2

I'm setting up a Grails development environment using Eclipse (on Windows) and I've noticed that after the sample app starts running (not debugging, just running), no matter what I do I can't terminate the running app. I've tried the obvious red square (on the console window and on the debug view). I've also tried running "stop-app" from the grails command window. But the app still continues to run. Is this a known issue? Is there a fix for it?

Not sure if this matter, but the only thing that I did in Eclipse other than installing the Groovy/Grails plugin is to also install support for the Groovy 2.1 compiler.

Harry Muscle
  • 2,247
  • 4
  • 38
  • 62
  • What version of Grails? – Burt Beckwith Jan 17 '14 at 17:58
  • I'm using version 2.3.5 – Harry Muscle Jan 17 '14 at 18:27
  • Bunch of guys at work have the same problem... Cannot stop it with Ctrl+c from command line. Works fine on a Mac. – zoran119 Jan 18 '14 at 10:05
  • possible duplicate of [Grails 2.3 & GGTS 3.4 stop button not working](http://stackoverflow.com/questions/19876358/grails-2-3-ggts-3-4-stop-button-not-working) – john Jan 22 '14 at 11:28
  • I have the same problem with Grails 2.3.6 and GGTS (bascially Eclipse).
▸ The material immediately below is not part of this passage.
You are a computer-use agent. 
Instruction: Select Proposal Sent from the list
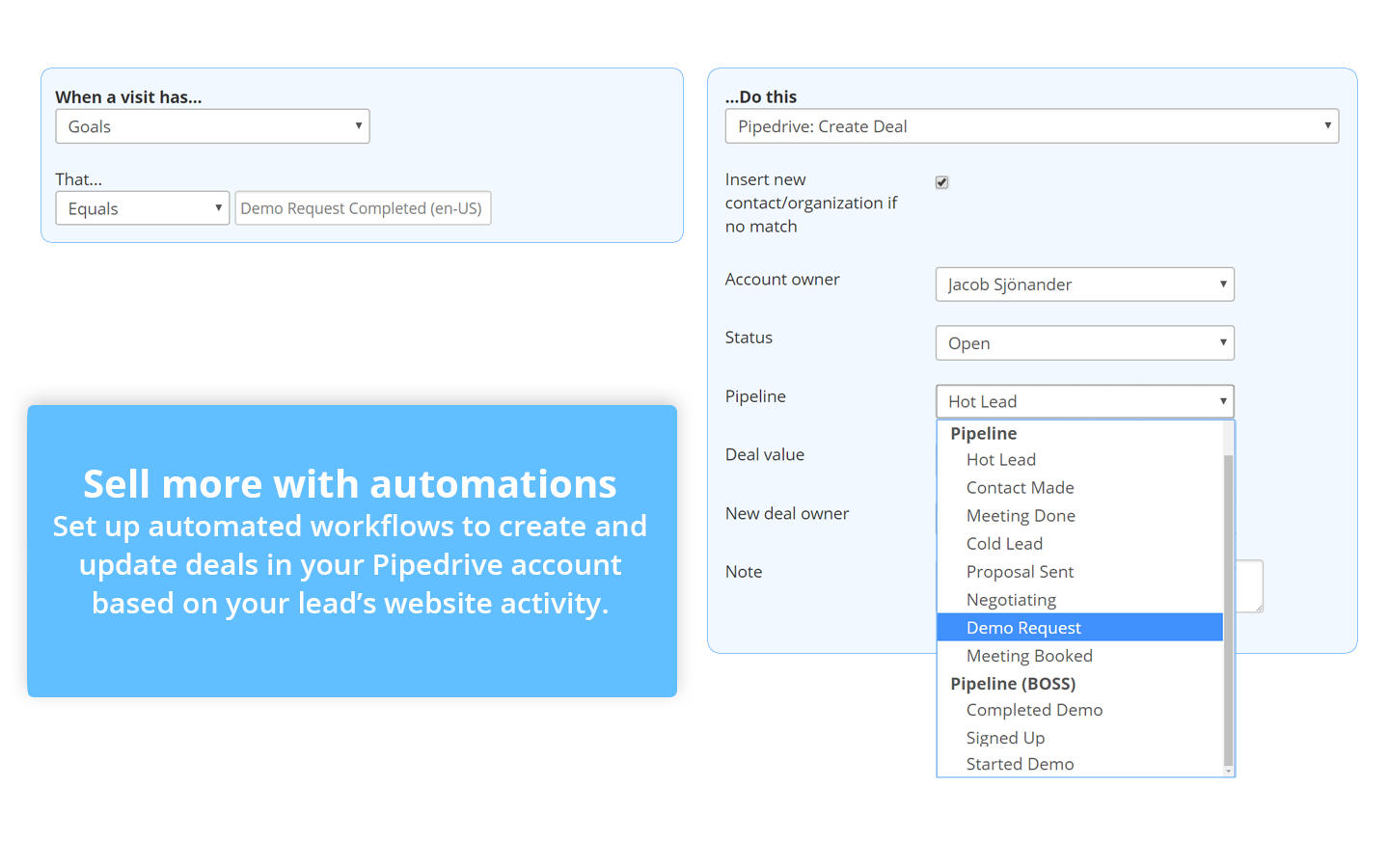[1020, 571]
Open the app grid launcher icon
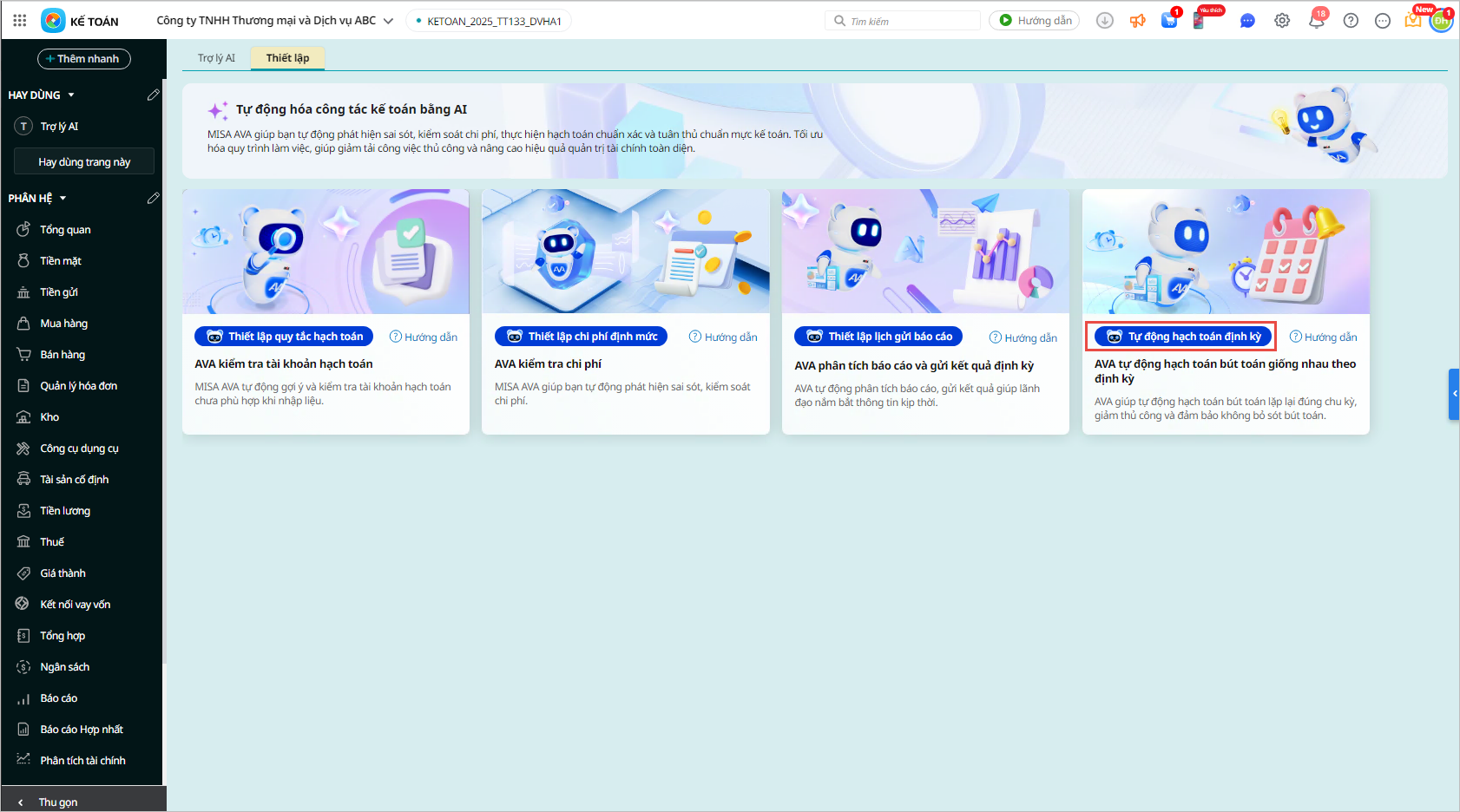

I cant stop an app once it has started, even if that app is a hello world project with one line. i have to exit GGTS, then kill the JVM which is left running, the restart GGTS, the process takes several minutes, and means that developing using GRAILS is not feasible, as I am losing an hour a day just killing the JVM (windows 7 pro 64 bit, jdk 1.7 – John Little Mar 02 '14 at 23:56

1 Answers1

1

Everything in 2.3 is forked by default, so there's one JVM that you start, and it has the Ant jars and other stuff that's needed to start Grails, but that pollutes the JVM unnecessarily. The 2nd JVM that the first process starts is lighter-weight with only the jars that the app depends on, i.e. the Grails, Spring, Hibernate, etc. jars. But this is a tricky thing to do, and unfortunately Windows doesn't get much testing during development because the Grails developers get to choose which OS to use (unlike a lot of Grails users who often have Windows forced on them) and Windows is not chosen - it's all Mac and Linux.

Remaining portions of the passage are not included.